Profluent is trying to move AI-designed proteins from research papers into pharmaceutical work. The company, launched by ProGen researcher Ali Madani, is building models meant to design gene-editing and protein-producing systems for future medicines.
From Salesforce research to a new company
Salesforce, best known for cloud sales support software and Slack, previously spearheaded ProGen, a project focused on using generative AI to design proteins. Researchers behind the effort said in a January 2023 blog post that the approach could help uncover medical treatments more cost effectively than traditional methods if it reached the market.
ProGen produced research published in Nature Biotech showing that AI could create the 3D structures of artificial proteins. But after that research, the project did not become a commercial product at Salesforce or elsewhere.
That gap is what Profluent is now trying to address. Madani describes the company’s mission as “reversing the drug development paradigm,” beginning with patient and therapeutic needs and working backward toward “custom-fit” treatment solutions.
The idea is not to treat AI as a side tool for biology, but as a way to generate biological systems that are designed for a specific purpose. In Madani’s words, “Many drugs — enzymes and antibodies, for example — consist of proteins.” He added, “So ultimately this is for patients who would receive an AI-designed protein as medicine.”
Why proteins are a fit for generative AI
The scientific logic behind Profluent comes from a comparison Madani explored while working at Salesforce’s research division. Natural language, such as English, has patterns that AI systems can learn. Proteins also have patterns.
Proteins are chains of bonded-together amino acids. The body uses them in many ways, including making hormones and repairing bone and muscle tissue. Madani found that protein information could be approached somewhat like words in a paragraph.
When data about proteins is fed into a generative AI model, the model can be used to predict entirely new proteins with novel functions. For drug discovery, that matters because the desired medicine may not already exist in nature in the exact form researchers need.
Other groups have also shown that generative AI can be applied to proteins and molecules. Nvidia released MegaMolBART in 2022, a generative AI model trained on millions of molecules to search for potential drug targets and forecast chemical reactions. Meta trained ESM-2 on protein sequences and said the approach let it predict sequences for more than 600 million proteins in just two weeks. DeepMind, Google’s AI research lab, has AlphaFold, which predicts complete protein structures with speed and accuracy beyond older, less complex algorithmic methods.
The gene-editing focus
Profluent is extending the protein-design concept into gene editing. Madani co-founded the company with Alexander Meeske, an assistant professor of microbiology at the University of Washington.
The company’s case is that many genetic diseases cannot be addressed simply by taking existing proteins or enzymes from nature. Madani also argues that gene editing systems assembled by mixing and matching capabilities can face tradeoffs that limit how broadly they can be used.
Profluent’s answer is to design gene editors around multiple desired attributes at the same time. Madani said the company can optimize those attributes “to achieve a custom-designed [gene] editor that’s a perfect fit for each patient.”

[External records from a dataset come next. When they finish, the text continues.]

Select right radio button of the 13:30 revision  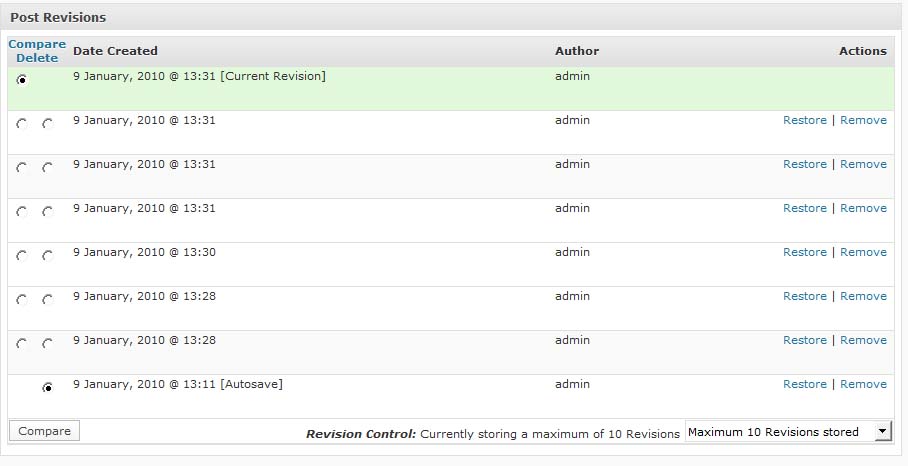point(47,256)
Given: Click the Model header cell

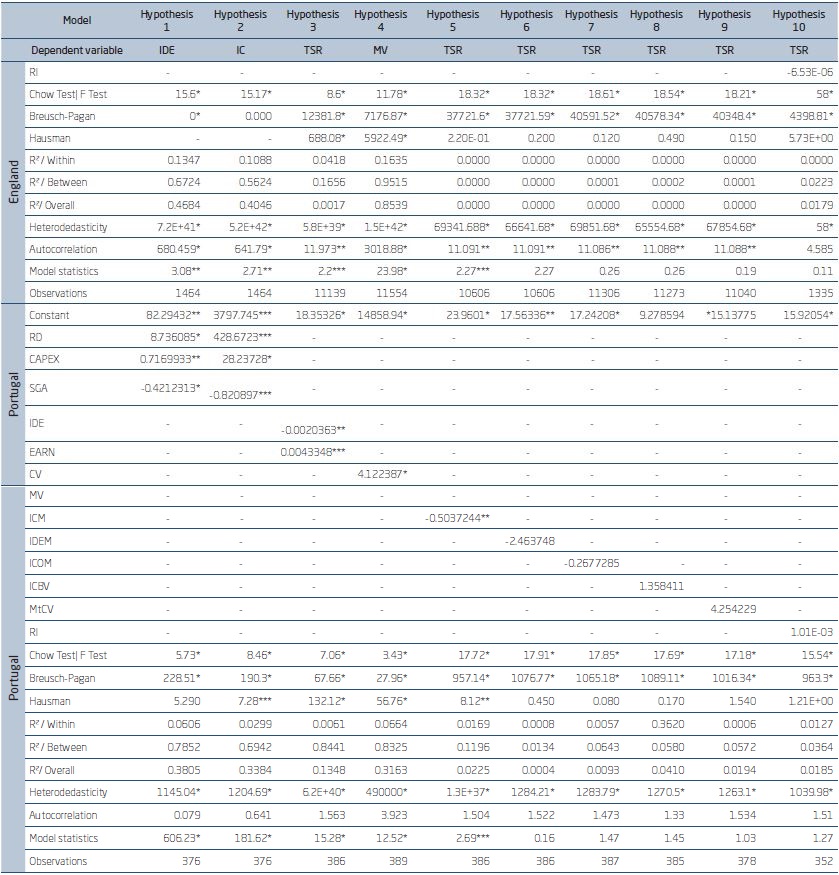Looking at the screenshot, I should point(76,20).
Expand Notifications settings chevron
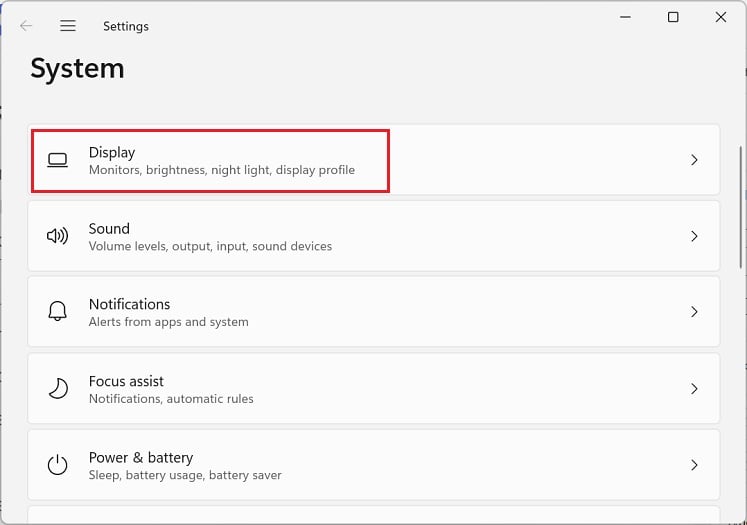This screenshot has width=747, height=525. tap(694, 312)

The startup is training AI models on data sets with over 40 billion protein sequences. Those models are intended to create new gene-editing and protein-producing systems, as well as fine-tune existing ones.

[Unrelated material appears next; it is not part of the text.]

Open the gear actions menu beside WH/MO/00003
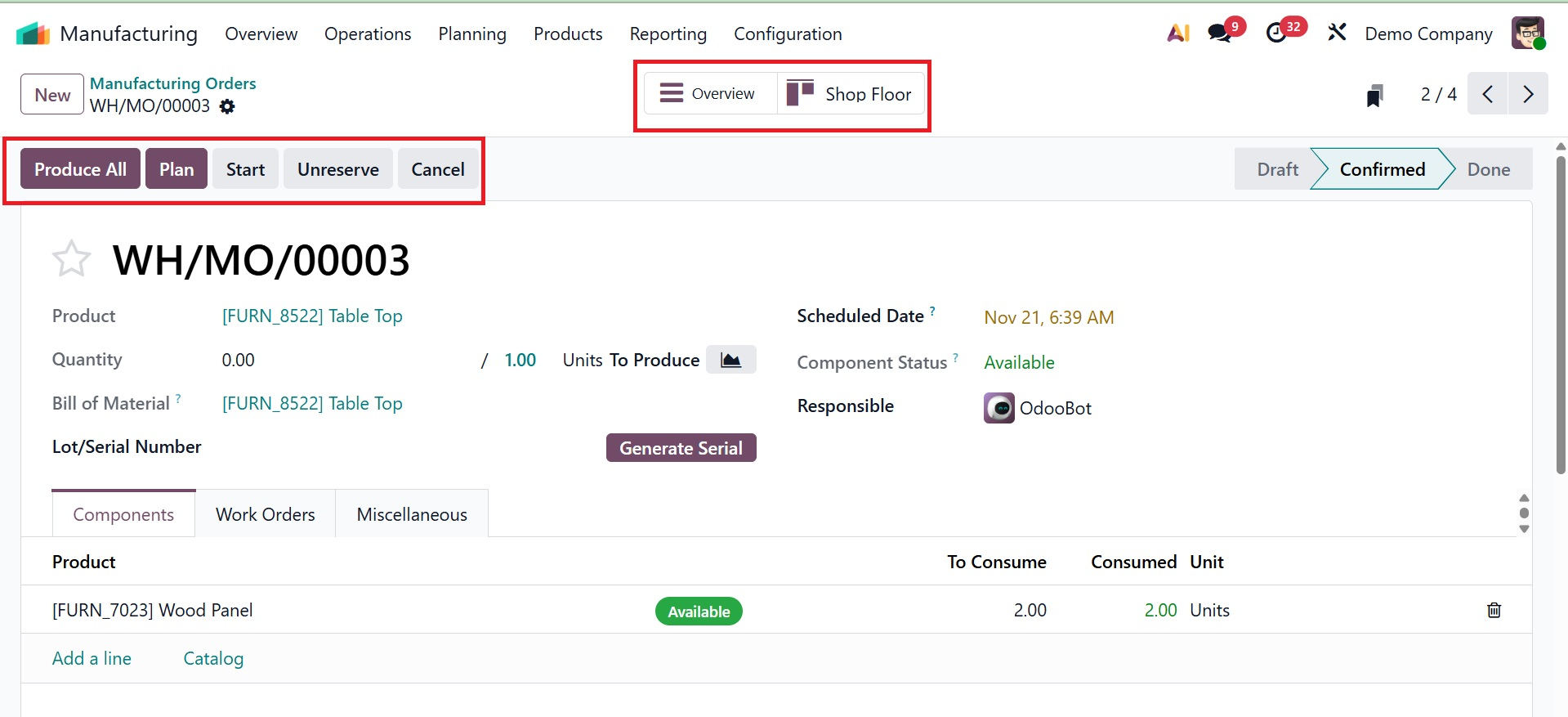 click(x=227, y=106)
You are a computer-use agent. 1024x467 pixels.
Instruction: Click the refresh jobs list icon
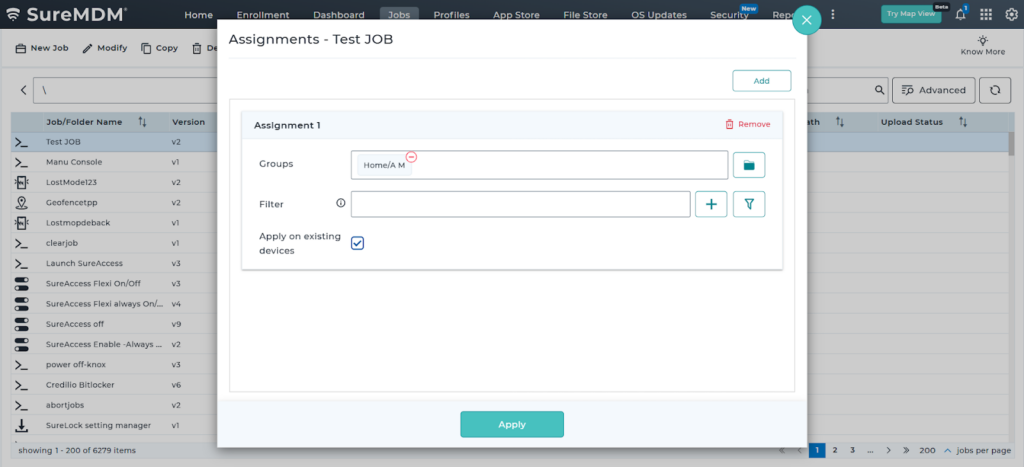[995, 90]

Profluent does not plan to develop treatments entirely on its own. Instead, it intends to work with outside partners to produce “genetic medicines” that have the most promising paths to approval.
What could change for drug development
The company’s broader promise is about reducing friction in the early stages of medicine creation. Madani argues that Profluent’s approach could cut down the time and capital usually required to develop a treatment.

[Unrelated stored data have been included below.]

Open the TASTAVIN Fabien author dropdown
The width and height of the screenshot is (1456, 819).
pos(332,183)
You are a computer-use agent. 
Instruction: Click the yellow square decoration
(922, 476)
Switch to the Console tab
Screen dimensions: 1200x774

According to industry group PhRMA, it takes 10-15 years on average to develop one new medicine from initial discovery through regulatory approval. Recent estimates put the cost of developing a new drug between several hundred million and $2.8 billion.
Those figures explain why AI drug discovery has drawn interest. If models can produce better starting points for medicines, companies may be able to spend less time searching and more time testing the most promising candidates.
Madani frames the shift as a move away from chance. “Many impactful medicines were in fact accidentally discovered, rather than intentionally designed,” he said. He added that Profluent’s capability gives “humanity a chance to move from accidental discovery to intentional design of our most needed solutions in biology.”
Funding, partners and pressure from rivals
Profluent is based in Berkeley and has 20 employees. Its backers include Spark Capital, which led the company’s recent $35 million funding round, along with Insight Partners, Air Street Capital, AIX Ventures and Convergent Ventures.
Google chief scientist Jeff Dean has also contributed, adding credibility to the company’s platform. The startup’s near-term focus is upgrading its AI models, including by expanding training data sets, as well as acquiring customers and partners.
Profluent will not have the field to itself. EvolutionaryScale and Basecamp Research are also training protein-generating models and raising large amounts of venture capital.
Madani says the company has already built its initial platform and shown scientific breakthroughs in gene editing. The next phase is about scale: “Now is the time to scale and start enabling solutions with partners that match our ambitions for the future.”